MCQs
MCQs
1. What type of machine learning problem is house price prediction?
a. Classification
b. Clustering
c. Regression
d. Reinforcement Learning
Answer: c. Regression
House price prediction involves predicting continuous numerical values, making it a regression problem.
2. What is the purpose of the train-test split?
a. To increase dataset size
b. To evaluate model performance on unseen data
c. To remove missing values
d. To improve visualization
Answer: b. To evaluate model performance on unseen data
The train-test split helps measure how well the model generalizes to new data.
3. Which algorithm is used in this project?
a. Logistic Regression
b. K-Means
c. Random Forest Classifier
d. XGBoost Regressor
Answer: d. XGBoost Regressor
XGBoost is a powerful ensemble learning algorithm commonly used for regression and prediction tasks.

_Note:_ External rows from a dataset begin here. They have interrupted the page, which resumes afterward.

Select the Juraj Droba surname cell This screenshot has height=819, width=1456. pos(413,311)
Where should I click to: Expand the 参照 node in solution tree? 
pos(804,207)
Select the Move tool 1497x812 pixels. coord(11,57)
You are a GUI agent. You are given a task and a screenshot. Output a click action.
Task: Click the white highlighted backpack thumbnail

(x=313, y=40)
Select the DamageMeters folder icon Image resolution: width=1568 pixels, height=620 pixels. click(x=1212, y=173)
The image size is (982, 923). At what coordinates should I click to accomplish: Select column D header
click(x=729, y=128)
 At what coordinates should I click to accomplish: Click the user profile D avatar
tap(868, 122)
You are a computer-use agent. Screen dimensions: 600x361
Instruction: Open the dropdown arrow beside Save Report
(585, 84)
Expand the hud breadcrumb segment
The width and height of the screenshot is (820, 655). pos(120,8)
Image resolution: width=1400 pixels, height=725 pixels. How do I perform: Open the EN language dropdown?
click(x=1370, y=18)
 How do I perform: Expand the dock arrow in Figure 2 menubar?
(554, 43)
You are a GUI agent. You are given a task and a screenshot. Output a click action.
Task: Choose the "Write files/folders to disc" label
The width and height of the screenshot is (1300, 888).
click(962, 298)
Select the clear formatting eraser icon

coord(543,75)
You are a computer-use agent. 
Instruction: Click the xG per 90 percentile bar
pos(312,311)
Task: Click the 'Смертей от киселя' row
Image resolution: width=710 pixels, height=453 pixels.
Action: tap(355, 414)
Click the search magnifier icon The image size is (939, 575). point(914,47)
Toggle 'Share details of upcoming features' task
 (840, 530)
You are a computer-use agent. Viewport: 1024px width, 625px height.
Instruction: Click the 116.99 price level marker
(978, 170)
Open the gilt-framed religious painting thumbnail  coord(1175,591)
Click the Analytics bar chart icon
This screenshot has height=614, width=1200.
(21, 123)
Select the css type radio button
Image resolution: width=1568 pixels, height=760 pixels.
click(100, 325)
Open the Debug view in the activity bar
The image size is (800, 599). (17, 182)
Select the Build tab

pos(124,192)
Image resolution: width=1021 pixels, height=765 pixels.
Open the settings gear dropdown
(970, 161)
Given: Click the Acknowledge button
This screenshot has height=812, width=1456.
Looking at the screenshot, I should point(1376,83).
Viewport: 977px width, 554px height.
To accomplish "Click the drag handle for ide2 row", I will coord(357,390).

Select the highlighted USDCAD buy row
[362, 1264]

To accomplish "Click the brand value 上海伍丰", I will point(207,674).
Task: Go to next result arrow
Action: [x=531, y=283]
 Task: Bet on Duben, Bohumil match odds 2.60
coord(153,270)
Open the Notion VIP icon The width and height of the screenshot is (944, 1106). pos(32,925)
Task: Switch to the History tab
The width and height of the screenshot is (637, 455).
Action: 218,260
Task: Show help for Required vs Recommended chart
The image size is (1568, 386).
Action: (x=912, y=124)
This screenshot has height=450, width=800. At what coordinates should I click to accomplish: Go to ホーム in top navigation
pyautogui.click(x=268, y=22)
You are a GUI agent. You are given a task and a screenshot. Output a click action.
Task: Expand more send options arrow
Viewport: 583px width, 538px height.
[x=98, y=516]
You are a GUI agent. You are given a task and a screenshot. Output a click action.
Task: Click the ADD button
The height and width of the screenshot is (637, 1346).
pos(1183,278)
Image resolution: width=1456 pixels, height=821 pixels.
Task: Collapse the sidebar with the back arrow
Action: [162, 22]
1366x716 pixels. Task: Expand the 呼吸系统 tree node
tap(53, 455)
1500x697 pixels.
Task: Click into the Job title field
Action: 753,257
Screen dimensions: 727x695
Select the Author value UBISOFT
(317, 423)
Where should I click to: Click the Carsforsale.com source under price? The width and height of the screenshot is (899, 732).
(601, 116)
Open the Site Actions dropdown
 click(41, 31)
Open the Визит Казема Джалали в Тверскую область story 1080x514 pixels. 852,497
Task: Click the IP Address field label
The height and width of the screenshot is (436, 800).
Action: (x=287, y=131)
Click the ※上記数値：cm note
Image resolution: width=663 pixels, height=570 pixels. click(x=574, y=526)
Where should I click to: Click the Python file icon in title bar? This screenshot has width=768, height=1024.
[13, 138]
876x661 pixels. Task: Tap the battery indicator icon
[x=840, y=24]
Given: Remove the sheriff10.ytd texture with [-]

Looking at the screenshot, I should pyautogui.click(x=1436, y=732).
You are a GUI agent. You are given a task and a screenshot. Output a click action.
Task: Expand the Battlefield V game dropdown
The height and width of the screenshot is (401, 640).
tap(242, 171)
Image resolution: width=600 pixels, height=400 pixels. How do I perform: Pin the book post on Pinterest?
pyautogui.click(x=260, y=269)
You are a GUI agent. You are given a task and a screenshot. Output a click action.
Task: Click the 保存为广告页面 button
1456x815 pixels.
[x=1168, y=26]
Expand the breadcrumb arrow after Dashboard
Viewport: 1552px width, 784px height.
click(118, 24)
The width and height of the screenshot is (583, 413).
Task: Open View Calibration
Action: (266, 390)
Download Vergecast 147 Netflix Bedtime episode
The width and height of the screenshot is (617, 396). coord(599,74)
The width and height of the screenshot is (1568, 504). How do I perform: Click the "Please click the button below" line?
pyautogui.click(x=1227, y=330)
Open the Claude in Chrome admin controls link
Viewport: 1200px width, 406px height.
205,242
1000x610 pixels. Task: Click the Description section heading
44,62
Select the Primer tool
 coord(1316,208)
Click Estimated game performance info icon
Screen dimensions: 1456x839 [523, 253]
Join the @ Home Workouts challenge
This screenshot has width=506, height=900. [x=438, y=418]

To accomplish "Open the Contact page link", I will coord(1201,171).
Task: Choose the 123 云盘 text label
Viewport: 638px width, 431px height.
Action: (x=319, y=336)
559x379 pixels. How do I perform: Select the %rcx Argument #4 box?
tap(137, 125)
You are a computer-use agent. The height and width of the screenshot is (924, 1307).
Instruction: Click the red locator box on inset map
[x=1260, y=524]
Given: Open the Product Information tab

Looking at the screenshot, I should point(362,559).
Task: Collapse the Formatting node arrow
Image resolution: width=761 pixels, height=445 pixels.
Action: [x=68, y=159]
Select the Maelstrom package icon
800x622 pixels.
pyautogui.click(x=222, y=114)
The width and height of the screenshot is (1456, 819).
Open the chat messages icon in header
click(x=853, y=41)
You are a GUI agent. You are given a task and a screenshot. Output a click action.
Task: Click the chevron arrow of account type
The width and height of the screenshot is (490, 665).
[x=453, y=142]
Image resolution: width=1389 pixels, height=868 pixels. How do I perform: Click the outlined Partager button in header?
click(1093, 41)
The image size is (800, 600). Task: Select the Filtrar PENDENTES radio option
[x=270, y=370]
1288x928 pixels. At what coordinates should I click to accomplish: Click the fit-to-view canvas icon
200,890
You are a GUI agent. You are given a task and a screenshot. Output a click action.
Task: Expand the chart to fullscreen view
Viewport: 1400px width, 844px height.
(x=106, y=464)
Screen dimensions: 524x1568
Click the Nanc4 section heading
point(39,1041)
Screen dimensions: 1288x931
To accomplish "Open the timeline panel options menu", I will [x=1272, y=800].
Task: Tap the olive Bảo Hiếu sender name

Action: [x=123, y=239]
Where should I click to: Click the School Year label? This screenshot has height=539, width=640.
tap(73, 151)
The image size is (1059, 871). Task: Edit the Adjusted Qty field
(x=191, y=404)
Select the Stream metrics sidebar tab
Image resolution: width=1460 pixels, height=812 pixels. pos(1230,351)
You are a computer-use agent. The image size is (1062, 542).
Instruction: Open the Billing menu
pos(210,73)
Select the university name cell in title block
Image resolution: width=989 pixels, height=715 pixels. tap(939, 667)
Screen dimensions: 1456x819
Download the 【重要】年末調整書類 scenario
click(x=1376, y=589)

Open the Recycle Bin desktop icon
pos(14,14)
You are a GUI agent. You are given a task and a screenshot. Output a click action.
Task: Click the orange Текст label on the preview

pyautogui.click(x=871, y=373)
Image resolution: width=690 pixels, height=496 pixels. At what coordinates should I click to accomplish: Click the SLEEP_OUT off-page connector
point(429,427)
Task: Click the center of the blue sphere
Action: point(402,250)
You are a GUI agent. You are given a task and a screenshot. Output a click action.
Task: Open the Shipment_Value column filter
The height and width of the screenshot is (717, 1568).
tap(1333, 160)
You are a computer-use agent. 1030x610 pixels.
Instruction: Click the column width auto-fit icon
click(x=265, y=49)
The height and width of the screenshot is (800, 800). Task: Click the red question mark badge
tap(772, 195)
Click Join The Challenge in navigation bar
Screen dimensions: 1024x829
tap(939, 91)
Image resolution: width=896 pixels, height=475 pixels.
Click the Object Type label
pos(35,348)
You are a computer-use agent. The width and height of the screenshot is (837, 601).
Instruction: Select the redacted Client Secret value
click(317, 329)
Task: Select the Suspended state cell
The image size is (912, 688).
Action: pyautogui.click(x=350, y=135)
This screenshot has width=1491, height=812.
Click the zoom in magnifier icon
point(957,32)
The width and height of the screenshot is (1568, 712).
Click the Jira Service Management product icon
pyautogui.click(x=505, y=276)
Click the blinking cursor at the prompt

4. What does the R² Score measure?
a. Average prediction error
b. Percentage of missing values
c. How well the model explains variation in the target variable
d. Number of features in the dataset
Answer: c. How well the model explains variation in the target variable
A higher R² Score indicates better predictive performance.
5. Why is Exploratory Data Analysis (EDA) important?
a. To deploy the application
b. To understand data patterns and relationships
c. To replace machine learning algorithms
d. To increase dataset size
Answer: b. To understand data patterns and relationships
EDA helps identify important features, correlations, and potential issues before model training.